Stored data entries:
*** Block opens ***

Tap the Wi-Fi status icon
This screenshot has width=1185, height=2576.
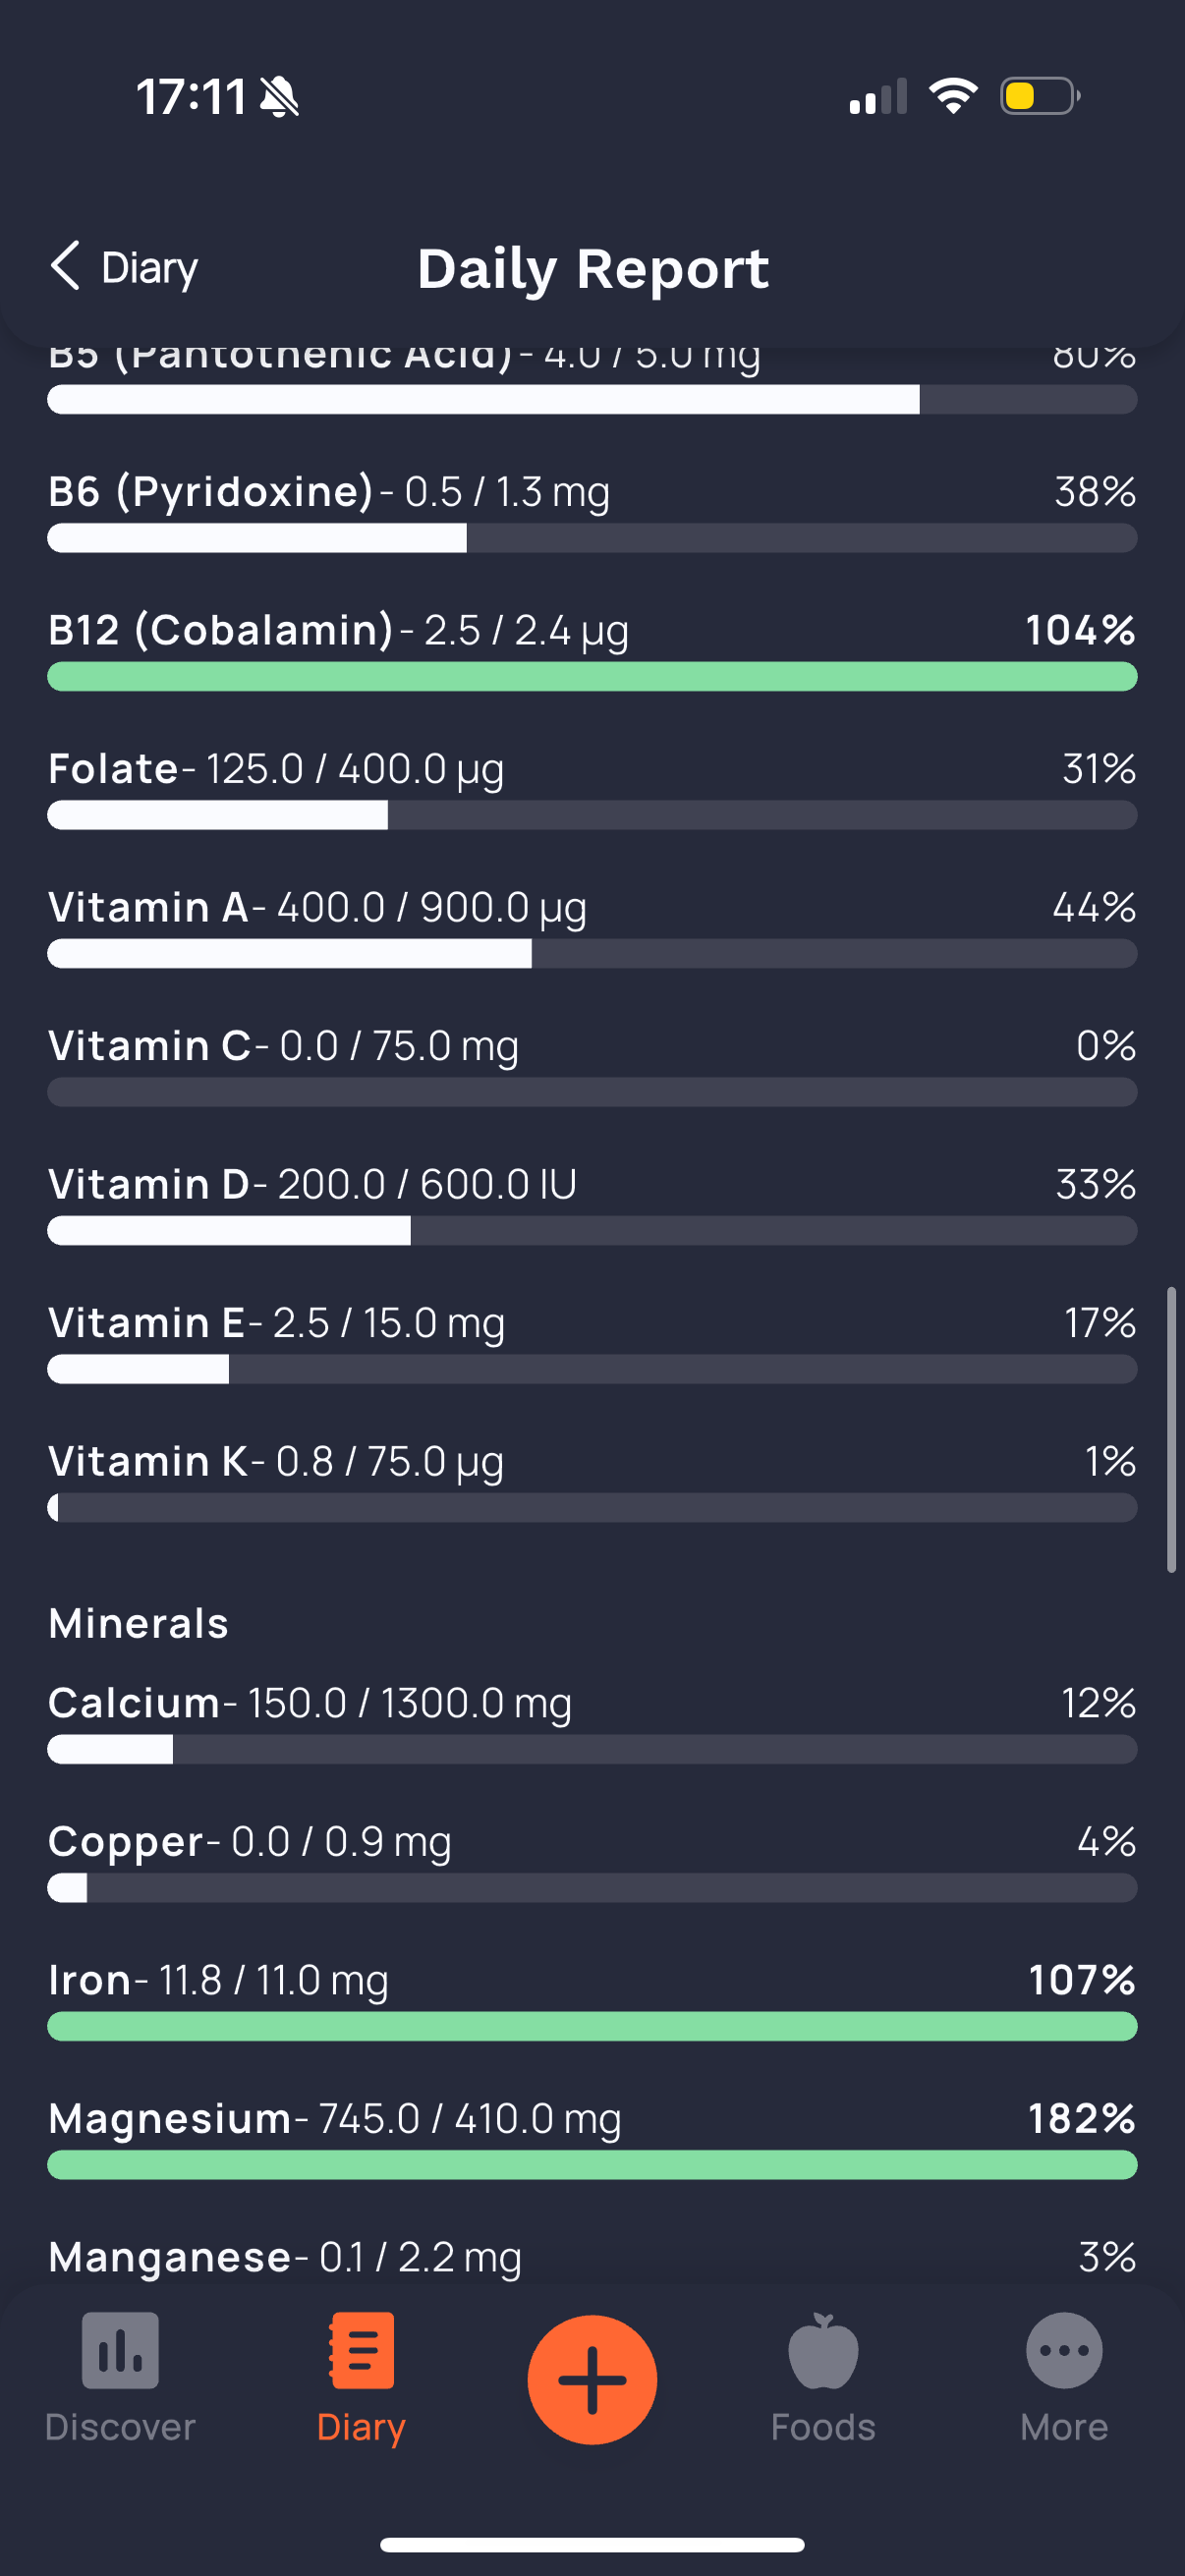(x=953, y=96)
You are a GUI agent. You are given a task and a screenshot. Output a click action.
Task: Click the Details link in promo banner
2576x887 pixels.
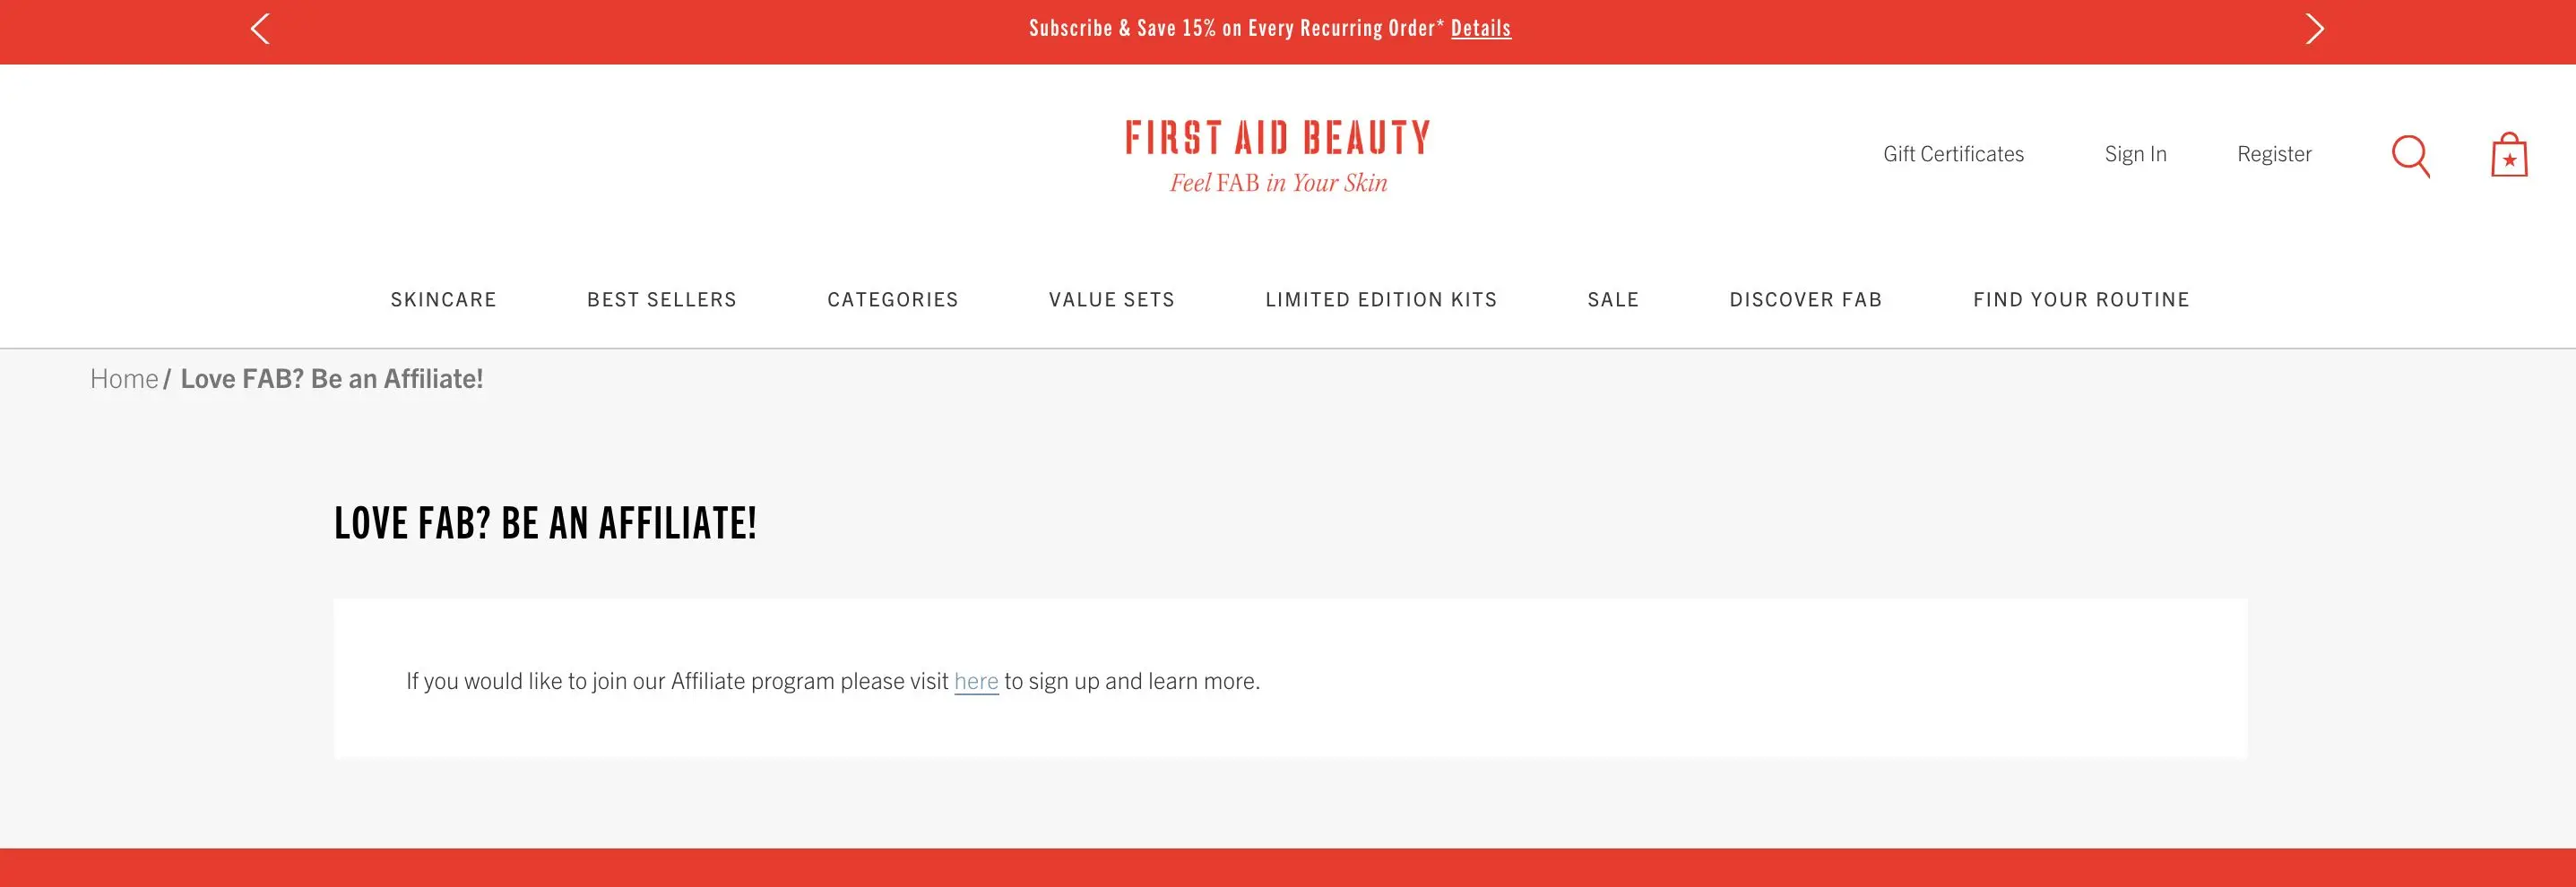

*** Block closes ***

Transcribe every record above in full. Pictures stay out of the copy.

Tap the Wi-Fi status icon
This screenshot has width=1185, height=2576.
(x=953, y=96)
You are a GUI agent. You are given a task and a screenshot. Output a click action.
Task: Click the Details link in promo banner
2576x887 pixels.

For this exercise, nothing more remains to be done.